Das Sozialgericht (SG) hat die hiergegen erhobene Klage abgewiesen (Urteil vom 24. September 1997) und ua ausgeführt, es habe die vom Kläger dargelegten Fälle selbst durchgesehen und sich davon überzeugt, daß der Beklagte mit der Feststellung einer fachgruppentypischen Klientel seinen Beurteilungsspielraum eingehalten habe. Die angegebenen Diagnosen – häufig Herzinsuffizienz, Diabetes mellitus, endogenes Ekzem, degenerative Wirbelsäulenveränderungen, depressive Verstimmungen, cerebrale Durchblutungsstörungen – fänden sich in jeder allgemeinärztlichen Praxis. Die Zahl der Karzinompatienten sei nicht außergewöhnlich hoch. Im Quartal III/1992 habe er fünf solche Patienten behandelt; bei zweien hätten die Arzneikosten mehr als 2.000 DM, bei den anderen nur 300 bis 500 DM betragen. Eine Misteltherapie belaufe sich auf 200 bis 250 DM je Fall im Quartal. Selbst nach vollständigem Abzug dieser Kosten und nach Durchführung des Regresses verblieben Überschreitungen, die deutlich im Bereich des offensichtlichen Mißverhältnisses lägen. Da sich der Regreß auf weniger als die Hälfte des unwirtschaftlichen Mehraufwandes beschränke, habe der Beklagte nicht noch gesondert einen Abzugsbetrag für die Eigenanteile der Patienten ausweisen müssen.

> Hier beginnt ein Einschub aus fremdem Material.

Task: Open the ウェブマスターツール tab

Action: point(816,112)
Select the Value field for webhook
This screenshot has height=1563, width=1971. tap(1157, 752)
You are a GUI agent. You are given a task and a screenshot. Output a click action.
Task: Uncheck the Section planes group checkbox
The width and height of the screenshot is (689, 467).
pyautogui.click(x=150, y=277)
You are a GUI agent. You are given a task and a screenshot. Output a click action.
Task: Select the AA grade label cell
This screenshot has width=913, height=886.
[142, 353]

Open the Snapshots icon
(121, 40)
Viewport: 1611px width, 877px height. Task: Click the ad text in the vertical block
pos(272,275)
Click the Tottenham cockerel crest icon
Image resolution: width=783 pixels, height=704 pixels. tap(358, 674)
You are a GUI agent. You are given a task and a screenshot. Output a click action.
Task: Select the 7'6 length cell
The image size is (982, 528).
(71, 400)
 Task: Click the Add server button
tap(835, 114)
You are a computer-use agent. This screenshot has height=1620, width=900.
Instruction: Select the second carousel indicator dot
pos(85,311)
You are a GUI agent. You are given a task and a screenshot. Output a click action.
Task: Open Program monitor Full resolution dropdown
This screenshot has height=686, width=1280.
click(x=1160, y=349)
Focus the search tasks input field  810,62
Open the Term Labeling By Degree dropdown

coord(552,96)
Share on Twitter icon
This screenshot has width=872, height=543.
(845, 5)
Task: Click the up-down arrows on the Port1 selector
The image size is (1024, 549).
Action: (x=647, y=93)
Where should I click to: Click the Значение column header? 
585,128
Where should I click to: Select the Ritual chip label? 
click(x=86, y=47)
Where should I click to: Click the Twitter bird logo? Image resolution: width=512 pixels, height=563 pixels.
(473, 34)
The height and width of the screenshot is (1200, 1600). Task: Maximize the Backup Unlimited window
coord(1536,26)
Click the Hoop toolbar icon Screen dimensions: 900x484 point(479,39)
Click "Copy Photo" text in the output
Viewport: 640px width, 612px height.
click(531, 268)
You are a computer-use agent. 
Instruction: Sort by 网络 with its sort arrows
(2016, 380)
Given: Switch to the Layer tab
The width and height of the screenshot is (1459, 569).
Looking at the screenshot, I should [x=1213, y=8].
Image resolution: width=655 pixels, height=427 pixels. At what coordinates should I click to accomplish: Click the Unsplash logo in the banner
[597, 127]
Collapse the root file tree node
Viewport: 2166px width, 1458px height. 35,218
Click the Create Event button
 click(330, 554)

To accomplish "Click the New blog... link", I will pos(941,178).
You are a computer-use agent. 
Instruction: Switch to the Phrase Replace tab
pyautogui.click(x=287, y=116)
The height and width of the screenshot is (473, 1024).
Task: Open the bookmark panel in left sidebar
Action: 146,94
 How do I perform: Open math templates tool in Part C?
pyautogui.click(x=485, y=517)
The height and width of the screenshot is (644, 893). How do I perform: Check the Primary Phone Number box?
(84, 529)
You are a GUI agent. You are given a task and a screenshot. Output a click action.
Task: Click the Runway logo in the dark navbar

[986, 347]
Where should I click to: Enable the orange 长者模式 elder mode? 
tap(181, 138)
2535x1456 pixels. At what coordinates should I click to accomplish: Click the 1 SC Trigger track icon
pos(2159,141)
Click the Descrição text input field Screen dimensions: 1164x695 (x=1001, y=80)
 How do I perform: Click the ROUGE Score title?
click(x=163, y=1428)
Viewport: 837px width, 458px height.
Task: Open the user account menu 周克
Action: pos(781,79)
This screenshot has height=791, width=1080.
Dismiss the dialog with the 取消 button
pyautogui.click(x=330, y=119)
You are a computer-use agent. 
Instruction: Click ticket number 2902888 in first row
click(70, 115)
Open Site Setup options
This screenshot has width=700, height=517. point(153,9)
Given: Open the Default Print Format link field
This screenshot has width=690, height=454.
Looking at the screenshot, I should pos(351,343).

Die Berufung des Klägers ist ohne Erfolg geblieben (Urteil des Landessozialgerichts ≪LSG≫ vom 11. März 1998). Zur Begründung hat das LSG auf das Urteil des SG Bezug genommen. Zusätzlich hat es ausgeführt, die Einbeziehung aller Versichertengruppen der AOK Krefeld verstoße nicht gegen das Verbot der reformatio in peius. Der Beklagte habe den vom Prüfungsausschuß festgesetzten Regreßbetrag nicht erhöht. Zur Erweiterung der Vergleichsgrundlage habe er den Kläger nicht anhören müssen. Aber auch bei Annahme einer Anhörungspflicht ergäbe sich keine Rechtswidrigkeit. Die Vernehmung des Prüfarztes habe ergeben, daß dieser einen ausreichenden Hinweis erteilt habe. Sonstige Fehler lägen nicht vor. Der Beklagte hätte eine engere Vergleichsgruppe bilden können, aber nicht müssen. Er habe nicht festgestellt, daß der Kläger ausschließlich homöopathisch tätig gewesen sei und Praxisbesonderheiten in unbedenklicher Weise verneint.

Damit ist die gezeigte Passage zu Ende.